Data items
========================================================================

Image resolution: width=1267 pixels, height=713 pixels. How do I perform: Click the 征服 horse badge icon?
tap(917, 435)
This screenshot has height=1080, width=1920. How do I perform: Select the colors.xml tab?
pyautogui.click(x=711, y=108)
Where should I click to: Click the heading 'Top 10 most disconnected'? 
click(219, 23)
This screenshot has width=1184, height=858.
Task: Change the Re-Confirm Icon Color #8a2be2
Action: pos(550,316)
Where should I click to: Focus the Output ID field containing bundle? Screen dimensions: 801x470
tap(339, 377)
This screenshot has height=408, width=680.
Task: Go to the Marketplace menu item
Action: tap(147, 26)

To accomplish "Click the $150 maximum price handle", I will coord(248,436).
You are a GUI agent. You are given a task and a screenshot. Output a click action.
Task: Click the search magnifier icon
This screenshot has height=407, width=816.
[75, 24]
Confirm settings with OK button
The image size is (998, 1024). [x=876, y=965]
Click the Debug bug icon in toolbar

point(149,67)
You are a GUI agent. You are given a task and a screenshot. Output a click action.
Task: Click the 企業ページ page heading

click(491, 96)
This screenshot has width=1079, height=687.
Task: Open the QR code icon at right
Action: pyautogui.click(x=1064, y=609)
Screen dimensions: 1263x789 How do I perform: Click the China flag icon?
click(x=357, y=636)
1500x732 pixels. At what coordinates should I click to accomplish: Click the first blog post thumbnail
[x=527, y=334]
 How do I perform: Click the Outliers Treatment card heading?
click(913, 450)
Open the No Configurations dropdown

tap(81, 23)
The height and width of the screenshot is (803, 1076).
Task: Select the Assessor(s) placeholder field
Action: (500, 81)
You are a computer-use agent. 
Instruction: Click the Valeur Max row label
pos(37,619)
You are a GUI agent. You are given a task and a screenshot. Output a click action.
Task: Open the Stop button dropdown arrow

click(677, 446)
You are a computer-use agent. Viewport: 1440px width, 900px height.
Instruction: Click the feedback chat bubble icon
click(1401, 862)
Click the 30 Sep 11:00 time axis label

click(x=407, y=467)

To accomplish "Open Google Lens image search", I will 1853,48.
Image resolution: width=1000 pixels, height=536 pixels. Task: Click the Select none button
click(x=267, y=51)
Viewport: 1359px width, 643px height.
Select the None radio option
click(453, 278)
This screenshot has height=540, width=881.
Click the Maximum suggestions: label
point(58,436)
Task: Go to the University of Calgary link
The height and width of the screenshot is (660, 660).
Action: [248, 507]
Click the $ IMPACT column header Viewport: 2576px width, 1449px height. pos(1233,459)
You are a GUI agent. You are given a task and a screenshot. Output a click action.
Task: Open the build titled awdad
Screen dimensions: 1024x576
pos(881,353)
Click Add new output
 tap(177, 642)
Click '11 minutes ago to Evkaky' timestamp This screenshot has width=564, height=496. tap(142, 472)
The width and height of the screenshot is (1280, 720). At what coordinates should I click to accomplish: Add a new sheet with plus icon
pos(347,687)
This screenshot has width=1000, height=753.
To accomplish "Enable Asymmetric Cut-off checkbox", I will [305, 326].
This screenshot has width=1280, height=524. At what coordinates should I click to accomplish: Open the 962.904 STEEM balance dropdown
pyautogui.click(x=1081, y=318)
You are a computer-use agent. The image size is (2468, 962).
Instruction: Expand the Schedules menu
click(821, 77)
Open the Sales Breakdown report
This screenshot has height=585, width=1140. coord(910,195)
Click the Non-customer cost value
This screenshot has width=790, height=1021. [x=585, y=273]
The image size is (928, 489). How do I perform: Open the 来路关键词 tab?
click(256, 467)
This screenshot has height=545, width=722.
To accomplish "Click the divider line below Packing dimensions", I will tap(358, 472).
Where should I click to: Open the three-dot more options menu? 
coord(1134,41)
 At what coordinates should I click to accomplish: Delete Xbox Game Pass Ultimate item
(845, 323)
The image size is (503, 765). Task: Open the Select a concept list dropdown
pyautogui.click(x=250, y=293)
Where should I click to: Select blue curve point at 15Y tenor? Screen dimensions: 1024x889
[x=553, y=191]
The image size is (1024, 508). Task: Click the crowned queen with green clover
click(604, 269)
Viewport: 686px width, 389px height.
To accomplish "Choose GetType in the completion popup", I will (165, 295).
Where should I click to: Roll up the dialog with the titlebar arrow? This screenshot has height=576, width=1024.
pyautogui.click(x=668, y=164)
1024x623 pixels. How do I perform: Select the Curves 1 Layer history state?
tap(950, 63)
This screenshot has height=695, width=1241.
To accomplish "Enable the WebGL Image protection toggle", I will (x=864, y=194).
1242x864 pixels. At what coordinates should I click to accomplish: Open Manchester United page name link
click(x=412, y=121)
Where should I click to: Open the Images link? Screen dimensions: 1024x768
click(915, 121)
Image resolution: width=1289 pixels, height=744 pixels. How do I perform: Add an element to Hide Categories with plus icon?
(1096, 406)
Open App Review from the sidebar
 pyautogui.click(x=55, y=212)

========================================================================

— ACTION ITEM —
Starting at the line that contains "Image resolution: width=1289", reproduce each line through the end of the records exactly, both ends included.

— SOLVED PROBLEM —
Image resolution: width=1289 pixels, height=744 pixels. How do I perform: Add an element to Hide Categories with plus icon?
(1096, 406)
Open App Review from the sidebar
 pyautogui.click(x=55, y=212)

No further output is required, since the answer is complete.